### Extracted entries
════

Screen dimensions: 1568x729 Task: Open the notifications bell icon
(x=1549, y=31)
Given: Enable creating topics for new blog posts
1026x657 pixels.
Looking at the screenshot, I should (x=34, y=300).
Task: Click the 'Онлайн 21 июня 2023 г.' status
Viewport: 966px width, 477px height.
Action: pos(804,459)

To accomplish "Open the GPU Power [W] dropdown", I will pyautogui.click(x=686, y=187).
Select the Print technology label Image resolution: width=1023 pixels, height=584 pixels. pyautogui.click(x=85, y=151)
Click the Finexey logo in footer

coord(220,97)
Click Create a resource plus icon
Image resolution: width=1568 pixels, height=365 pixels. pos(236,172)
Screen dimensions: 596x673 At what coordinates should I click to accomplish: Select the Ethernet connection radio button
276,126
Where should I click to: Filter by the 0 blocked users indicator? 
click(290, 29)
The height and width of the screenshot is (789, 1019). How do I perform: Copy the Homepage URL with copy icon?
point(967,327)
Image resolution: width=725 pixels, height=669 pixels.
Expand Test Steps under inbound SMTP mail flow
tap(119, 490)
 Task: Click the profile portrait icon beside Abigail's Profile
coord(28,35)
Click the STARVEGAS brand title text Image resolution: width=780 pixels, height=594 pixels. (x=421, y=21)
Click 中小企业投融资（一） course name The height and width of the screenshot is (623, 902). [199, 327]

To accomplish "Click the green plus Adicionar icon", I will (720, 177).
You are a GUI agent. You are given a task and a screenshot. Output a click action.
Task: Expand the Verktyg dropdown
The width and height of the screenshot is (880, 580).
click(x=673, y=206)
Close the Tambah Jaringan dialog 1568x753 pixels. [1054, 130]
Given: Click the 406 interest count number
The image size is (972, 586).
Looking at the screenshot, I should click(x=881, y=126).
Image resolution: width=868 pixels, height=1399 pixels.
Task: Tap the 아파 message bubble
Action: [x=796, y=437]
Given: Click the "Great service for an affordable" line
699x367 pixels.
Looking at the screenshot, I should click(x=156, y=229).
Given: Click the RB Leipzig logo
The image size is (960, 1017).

════

### What to do
Print, without any change, the line containing "Click 中小企业投融资（一） course" and each line after it to the end of the material.

### Solved exercise
Click 中小企业投融资（一） course name The height and width of the screenshot is (623, 902). [199, 327]

To accomplish "Click the green plus Adicionar icon", I will (720, 177).
You are a GUI agent. You are given a task and a screenshot. Output a click action.
Task: Expand the Verktyg dropdown
The width and height of the screenshot is (880, 580).
click(x=673, y=206)
Close the Tambah Jaringan dialog 1568x753 pixels. [1054, 130]
Given: Click the 406 interest count number
The image size is (972, 586).
Looking at the screenshot, I should click(x=881, y=126).
Image resolution: width=868 pixels, height=1399 pixels.
Task: Tap the 아파 message bubble
Action: [x=796, y=437]
Given: Click the "Great service for an affordable" line
699x367 pixels.
Looking at the screenshot, I should click(x=156, y=229).
Given: Click the RB Leipzig logo
The image size is (960, 1017).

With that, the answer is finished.